▸ **EXERCISE GOAL**: Every line of the material below should be copied exactly.

== Segment start ==

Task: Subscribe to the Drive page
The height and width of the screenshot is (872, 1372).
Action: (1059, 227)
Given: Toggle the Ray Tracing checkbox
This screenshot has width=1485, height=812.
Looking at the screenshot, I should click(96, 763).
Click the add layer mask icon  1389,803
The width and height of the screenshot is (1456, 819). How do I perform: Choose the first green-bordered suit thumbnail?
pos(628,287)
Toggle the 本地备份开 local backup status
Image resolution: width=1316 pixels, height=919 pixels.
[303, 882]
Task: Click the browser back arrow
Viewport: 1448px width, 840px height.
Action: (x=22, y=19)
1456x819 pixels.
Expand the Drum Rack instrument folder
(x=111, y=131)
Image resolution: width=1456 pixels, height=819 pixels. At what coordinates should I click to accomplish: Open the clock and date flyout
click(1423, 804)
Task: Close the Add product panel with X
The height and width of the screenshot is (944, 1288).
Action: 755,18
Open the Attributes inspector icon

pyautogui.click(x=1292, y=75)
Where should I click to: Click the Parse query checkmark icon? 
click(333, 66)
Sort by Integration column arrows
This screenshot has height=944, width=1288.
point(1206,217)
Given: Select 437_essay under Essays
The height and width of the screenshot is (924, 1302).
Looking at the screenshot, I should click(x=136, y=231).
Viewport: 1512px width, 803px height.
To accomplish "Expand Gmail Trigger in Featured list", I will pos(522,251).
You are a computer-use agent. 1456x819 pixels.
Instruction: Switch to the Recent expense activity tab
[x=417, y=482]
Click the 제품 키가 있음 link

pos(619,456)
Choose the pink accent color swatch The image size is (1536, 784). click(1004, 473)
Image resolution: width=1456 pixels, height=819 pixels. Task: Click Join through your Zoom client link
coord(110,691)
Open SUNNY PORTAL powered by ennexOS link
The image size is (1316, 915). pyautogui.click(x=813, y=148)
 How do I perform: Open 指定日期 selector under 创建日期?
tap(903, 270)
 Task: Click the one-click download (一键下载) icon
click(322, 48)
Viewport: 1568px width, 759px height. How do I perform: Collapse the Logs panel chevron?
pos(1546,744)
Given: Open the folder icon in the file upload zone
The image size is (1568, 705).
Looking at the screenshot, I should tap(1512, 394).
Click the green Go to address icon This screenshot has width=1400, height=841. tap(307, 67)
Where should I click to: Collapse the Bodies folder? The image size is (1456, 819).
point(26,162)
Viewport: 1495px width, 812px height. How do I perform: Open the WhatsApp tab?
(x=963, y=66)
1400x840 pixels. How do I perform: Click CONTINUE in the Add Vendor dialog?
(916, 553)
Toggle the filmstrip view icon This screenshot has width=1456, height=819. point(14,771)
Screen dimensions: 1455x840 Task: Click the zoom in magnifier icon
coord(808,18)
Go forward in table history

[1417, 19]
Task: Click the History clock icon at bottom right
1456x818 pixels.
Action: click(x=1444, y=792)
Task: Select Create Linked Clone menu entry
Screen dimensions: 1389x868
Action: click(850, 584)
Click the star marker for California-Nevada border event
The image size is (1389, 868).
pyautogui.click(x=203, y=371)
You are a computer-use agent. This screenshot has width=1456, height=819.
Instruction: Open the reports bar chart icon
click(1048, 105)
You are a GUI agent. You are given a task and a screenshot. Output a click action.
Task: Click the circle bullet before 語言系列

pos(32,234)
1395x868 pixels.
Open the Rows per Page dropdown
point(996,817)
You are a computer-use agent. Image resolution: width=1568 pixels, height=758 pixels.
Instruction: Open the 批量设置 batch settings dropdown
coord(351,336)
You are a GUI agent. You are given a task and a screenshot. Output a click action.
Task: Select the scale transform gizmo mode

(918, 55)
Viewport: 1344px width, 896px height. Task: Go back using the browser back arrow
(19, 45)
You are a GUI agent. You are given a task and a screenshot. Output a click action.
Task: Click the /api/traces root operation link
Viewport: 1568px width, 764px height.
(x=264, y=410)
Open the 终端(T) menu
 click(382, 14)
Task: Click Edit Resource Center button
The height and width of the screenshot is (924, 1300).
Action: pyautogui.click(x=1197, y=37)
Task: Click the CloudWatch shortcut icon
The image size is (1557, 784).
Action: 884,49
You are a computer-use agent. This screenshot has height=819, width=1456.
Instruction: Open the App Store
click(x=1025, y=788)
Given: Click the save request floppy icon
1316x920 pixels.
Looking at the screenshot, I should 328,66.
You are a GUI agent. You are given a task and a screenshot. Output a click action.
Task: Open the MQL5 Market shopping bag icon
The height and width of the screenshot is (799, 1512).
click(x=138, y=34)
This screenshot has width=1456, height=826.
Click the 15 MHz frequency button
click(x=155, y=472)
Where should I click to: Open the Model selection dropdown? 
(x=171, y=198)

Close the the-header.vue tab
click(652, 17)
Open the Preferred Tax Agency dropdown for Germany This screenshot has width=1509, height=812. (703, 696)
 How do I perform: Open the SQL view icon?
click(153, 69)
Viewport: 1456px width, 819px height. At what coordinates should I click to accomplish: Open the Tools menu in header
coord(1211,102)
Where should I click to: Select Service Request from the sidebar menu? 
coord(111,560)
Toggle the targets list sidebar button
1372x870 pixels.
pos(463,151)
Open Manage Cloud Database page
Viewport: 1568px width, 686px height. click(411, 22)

== Segment end ==

▸ **RESPONSE TO THIS EXERCISE**:
Task: Subscribe to the Drive page
The height and width of the screenshot is (872, 1372).
Action: (1059, 227)
Given: Toggle the Ray Tracing checkbox
This screenshot has width=1485, height=812.
Looking at the screenshot, I should click(96, 763).
Click the add layer mask icon  1389,803
The width and height of the screenshot is (1456, 819). How do I perform: Choose the first green-bordered suit thumbnail?
pos(628,287)
Toggle the 本地备份开 local backup status
Image resolution: width=1316 pixels, height=919 pixels.
[303, 882]
Task: Click the browser back arrow
Viewport: 1448px width, 840px height.
Action: (x=22, y=19)
1456x819 pixels.
Expand the Drum Rack instrument folder
(x=111, y=131)
Image resolution: width=1456 pixels, height=819 pixels. At what coordinates should I click to accomplish: Open the clock and date flyout
click(1423, 804)
Task: Close the Add product panel with X
The height and width of the screenshot is (944, 1288).
Action: 755,18
Open the Attributes inspector icon

pyautogui.click(x=1292, y=75)
Where should I click to: Click the Parse query checkmark icon? 
click(333, 66)
Sort by Integration column arrows
This screenshot has height=944, width=1288.
point(1206,217)
Given: Select 437_essay under Essays
The height and width of the screenshot is (924, 1302).
Looking at the screenshot, I should click(x=136, y=231).
Viewport: 1512px width, 803px height.
To accomplish "Expand Gmail Trigger in Featured list", I will pos(522,251).
You are a computer-use agent. 1456x819 pixels.
Instruction: Switch to the Recent expense activity tab
[x=417, y=482]
Click the 제품 키가 있음 link

pos(619,456)
Choose the pink accent color swatch The image size is (1536, 784). click(1004, 473)
Image resolution: width=1456 pixels, height=819 pixels. Task: Click Join through your Zoom client link
coord(110,691)
Open SUNNY PORTAL powered by ennexOS link
The image size is (1316, 915). pyautogui.click(x=813, y=148)
 How do I perform: Open 指定日期 selector under 创建日期?
tap(903, 270)
 Task: Click the one-click download (一键下载) icon
click(322, 48)
Viewport: 1568px width, 759px height. How do I perform: Collapse the Logs panel chevron?
pos(1546,744)
Given: Open the folder icon in the file upload zone
The image size is (1568, 705).
Looking at the screenshot, I should tap(1512, 394).
Click the green Go to address icon This screenshot has width=1400, height=841. tap(307, 67)
Where should I click to: Collapse the Bodies folder? The image size is (1456, 819).
point(26,162)
Viewport: 1495px width, 812px height. How do I perform: Open the WhatsApp tab?
(x=963, y=66)
1400x840 pixels. How do I perform: Click CONTINUE in the Add Vendor dialog?
(916, 553)
Toggle the filmstrip view icon This screenshot has width=1456, height=819. point(14,771)
Screen dimensions: 1455x840 Task: Click the zoom in magnifier icon
coord(808,18)
Go forward in table history

[1417, 19]
Task: Click the History clock icon at bottom right
1456x818 pixels.
Action: click(x=1444, y=792)
Task: Select Create Linked Clone menu entry
Screen dimensions: 1389x868
Action: click(850, 584)
Click the star marker for California-Nevada border event
The image size is (1389, 868).
pyautogui.click(x=203, y=371)
You are a computer-use agent. This screenshot has width=1456, height=819.
Instruction: Open the reports bar chart icon
click(1048, 105)
You are a GUI agent. You are given a task and a screenshot. Output a click action.
Task: Click the circle bullet before 語言系列

pos(32,234)
1395x868 pixels.
Open the Rows per Page dropdown
point(996,817)
You are a computer-use agent. Image resolution: width=1568 pixels, height=758 pixels.
Instruction: Open the 批量设置 batch settings dropdown
coord(351,336)
You are a GUI agent. You are given a task and a screenshot. Output a click action.
Task: Select the scale transform gizmo mode

(918, 55)
Viewport: 1344px width, 896px height. Task: Go back using the browser back arrow
(19, 45)
You are a GUI agent. You are given a task and a screenshot. Output a click action.
Task: Click the /api/traces root operation link
Viewport: 1568px width, 764px height.
(x=264, y=410)
Open the 终端(T) menu
 click(382, 14)
Task: Click Edit Resource Center button
The height and width of the screenshot is (924, 1300).
Action: pyautogui.click(x=1197, y=37)
Task: Click the CloudWatch shortcut icon
The image size is (1557, 784).
Action: 884,49
You are a computer-use agent. This screenshot has height=819, width=1456.
Instruction: Open the App Store
click(x=1025, y=788)
Given: Click the save request floppy icon
1316x920 pixels.
Looking at the screenshot, I should 328,66.
You are a GUI agent. You are given a task and a screenshot. Output a click action.
Task: Open the MQL5 Market shopping bag icon
The height and width of the screenshot is (799, 1512).
click(x=138, y=34)
This screenshot has width=1456, height=826.
Click the 15 MHz frequency button
click(x=155, y=472)
Where should I click to: Open the Model selection dropdown? 
(x=171, y=198)

Close the the-header.vue tab
click(652, 17)
Open the Preferred Tax Agency dropdown for Germany This screenshot has width=1509, height=812. (703, 696)
 How do I perform: Open the SQL view icon?
click(153, 69)
Viewport: 1456px width, 819px height. At what coordinates should I click to accomplish: Open the Tools menu in header
coord(1211,102)
Where should I click to: Select Service Request from the sidebar menu? 
coord(111,560)
Toggle the targets list sidebar button
1372x870 pixels.
pos(463,151)
Open Manage Cloud Database page
Viewport: 1568px width, 686px height. click(411, 22)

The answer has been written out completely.